▶ _Exercise data_:
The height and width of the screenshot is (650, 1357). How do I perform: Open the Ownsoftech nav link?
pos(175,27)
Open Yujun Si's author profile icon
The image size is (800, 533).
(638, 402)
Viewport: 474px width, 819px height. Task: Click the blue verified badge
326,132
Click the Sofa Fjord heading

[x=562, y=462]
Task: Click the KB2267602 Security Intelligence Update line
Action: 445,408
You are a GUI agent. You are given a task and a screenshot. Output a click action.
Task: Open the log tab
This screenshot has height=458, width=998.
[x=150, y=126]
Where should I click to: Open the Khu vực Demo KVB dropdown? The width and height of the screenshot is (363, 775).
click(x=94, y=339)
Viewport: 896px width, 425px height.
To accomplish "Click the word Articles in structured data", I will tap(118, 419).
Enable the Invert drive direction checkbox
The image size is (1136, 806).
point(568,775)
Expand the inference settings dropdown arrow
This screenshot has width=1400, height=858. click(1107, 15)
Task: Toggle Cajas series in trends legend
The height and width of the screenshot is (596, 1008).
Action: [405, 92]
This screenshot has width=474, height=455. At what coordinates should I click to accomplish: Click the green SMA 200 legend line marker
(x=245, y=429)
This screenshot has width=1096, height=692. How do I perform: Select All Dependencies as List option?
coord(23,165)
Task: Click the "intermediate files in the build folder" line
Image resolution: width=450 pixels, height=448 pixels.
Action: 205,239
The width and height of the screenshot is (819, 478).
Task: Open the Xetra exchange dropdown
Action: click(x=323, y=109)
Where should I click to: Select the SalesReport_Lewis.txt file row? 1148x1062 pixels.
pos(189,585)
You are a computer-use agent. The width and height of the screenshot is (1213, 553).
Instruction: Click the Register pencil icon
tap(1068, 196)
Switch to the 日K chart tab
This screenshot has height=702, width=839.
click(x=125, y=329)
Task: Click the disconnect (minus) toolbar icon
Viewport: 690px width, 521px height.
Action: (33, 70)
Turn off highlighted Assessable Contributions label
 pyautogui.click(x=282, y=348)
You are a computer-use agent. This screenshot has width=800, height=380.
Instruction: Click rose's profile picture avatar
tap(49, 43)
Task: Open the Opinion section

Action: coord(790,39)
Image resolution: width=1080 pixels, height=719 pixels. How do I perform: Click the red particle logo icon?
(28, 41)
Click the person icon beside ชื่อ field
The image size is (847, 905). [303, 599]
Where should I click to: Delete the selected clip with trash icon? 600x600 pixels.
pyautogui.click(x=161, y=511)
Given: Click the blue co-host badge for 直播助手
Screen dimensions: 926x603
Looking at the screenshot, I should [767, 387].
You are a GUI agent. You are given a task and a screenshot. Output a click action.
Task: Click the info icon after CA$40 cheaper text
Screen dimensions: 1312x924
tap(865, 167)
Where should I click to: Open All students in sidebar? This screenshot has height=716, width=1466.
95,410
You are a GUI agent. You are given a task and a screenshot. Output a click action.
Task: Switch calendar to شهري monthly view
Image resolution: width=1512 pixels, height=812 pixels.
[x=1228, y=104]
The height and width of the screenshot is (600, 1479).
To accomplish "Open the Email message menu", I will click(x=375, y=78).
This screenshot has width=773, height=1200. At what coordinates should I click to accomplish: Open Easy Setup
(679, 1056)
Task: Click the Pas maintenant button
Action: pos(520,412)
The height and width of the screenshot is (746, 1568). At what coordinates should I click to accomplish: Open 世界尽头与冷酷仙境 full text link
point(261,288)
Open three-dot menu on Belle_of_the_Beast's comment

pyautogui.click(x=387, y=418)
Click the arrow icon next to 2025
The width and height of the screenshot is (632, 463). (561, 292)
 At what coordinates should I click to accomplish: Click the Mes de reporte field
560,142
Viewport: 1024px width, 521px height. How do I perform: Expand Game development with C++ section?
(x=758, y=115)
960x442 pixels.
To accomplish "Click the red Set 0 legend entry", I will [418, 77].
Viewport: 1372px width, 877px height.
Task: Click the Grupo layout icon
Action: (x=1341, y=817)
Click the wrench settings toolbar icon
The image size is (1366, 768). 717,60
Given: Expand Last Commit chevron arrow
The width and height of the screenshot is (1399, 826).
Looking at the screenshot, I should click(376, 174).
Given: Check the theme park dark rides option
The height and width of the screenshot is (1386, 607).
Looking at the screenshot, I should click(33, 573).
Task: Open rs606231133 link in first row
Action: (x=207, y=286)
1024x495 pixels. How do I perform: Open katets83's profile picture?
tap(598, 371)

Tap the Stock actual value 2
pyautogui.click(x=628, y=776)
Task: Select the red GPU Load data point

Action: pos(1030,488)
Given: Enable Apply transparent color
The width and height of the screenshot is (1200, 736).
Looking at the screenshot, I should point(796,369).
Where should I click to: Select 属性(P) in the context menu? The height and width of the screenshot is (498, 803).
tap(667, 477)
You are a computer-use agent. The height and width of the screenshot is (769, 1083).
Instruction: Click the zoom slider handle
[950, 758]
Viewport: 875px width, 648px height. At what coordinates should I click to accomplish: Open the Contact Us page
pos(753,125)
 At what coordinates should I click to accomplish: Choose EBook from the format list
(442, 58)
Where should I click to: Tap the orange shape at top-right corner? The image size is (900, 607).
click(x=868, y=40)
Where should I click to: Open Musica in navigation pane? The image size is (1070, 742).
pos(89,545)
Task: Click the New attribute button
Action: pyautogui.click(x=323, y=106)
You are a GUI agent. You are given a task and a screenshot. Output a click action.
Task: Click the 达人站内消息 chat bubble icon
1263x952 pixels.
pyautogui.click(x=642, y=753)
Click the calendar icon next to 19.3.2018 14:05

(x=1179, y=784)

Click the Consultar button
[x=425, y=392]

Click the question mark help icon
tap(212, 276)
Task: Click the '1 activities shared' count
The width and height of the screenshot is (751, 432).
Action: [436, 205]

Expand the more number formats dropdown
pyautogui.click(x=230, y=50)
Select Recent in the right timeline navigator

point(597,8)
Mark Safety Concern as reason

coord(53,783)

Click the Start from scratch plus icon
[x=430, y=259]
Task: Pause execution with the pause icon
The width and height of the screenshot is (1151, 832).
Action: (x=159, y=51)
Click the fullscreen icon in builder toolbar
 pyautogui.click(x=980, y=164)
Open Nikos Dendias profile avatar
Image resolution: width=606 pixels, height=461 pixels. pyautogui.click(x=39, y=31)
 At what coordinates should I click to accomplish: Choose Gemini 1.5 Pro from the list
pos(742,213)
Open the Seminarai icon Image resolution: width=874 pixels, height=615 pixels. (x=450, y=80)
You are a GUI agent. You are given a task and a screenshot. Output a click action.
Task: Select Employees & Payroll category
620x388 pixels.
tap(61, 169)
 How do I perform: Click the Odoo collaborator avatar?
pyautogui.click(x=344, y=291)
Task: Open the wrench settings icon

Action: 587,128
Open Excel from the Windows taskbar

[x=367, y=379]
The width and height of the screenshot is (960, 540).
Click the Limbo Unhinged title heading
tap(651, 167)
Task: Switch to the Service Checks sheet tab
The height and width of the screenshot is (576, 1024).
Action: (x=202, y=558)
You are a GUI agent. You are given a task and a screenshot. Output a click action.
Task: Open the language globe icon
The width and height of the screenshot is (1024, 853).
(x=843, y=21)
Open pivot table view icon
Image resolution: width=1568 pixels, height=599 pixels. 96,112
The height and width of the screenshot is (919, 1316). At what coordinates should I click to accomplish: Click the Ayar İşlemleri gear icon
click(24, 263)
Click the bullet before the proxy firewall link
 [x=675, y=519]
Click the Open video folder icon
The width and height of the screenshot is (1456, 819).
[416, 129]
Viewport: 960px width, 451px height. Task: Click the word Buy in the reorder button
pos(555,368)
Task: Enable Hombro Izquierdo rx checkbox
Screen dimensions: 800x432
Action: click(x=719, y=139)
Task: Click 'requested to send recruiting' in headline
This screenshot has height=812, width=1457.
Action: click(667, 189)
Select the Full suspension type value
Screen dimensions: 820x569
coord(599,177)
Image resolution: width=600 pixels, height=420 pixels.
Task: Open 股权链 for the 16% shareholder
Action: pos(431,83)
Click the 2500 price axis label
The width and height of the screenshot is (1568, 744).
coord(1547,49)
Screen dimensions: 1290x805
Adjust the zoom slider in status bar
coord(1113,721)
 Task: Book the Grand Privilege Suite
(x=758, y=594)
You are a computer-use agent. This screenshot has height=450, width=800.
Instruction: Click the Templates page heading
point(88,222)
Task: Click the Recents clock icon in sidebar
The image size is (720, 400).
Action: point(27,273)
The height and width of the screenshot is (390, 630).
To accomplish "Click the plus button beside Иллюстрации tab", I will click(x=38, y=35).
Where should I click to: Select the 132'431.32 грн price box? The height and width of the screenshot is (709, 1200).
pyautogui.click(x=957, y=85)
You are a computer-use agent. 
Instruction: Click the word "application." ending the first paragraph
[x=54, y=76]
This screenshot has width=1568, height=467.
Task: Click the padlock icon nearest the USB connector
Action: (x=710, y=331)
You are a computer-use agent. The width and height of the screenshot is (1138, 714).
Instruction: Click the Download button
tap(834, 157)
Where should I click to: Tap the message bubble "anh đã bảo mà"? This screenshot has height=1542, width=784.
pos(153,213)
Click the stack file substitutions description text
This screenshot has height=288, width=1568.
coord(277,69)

▶ _Brief_: State how many lines in the material above hold the word "checkbox". Add nothing else.

▶ _Exercise response_: 2